◆ ASSIGNED TASK ◆
From the material below, return every line that includes "Click".

#### DATASET CONTENT

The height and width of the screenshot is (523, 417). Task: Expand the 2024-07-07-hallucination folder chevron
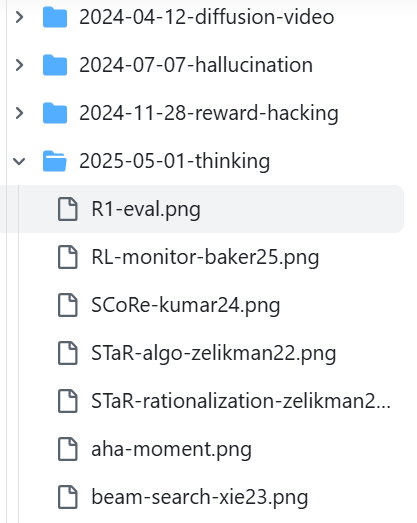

########
#### DATASET CONTENT

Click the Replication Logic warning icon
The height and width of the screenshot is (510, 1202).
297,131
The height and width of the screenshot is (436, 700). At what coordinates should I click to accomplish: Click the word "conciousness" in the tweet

########

◆ RESPONSE TO THE TASK ◆
Click the Replication Logic warning icon
The height and width of the screenshot is (436, 700). At what coordinates should I click to accomplish: Click the word "conciousness" in the tweet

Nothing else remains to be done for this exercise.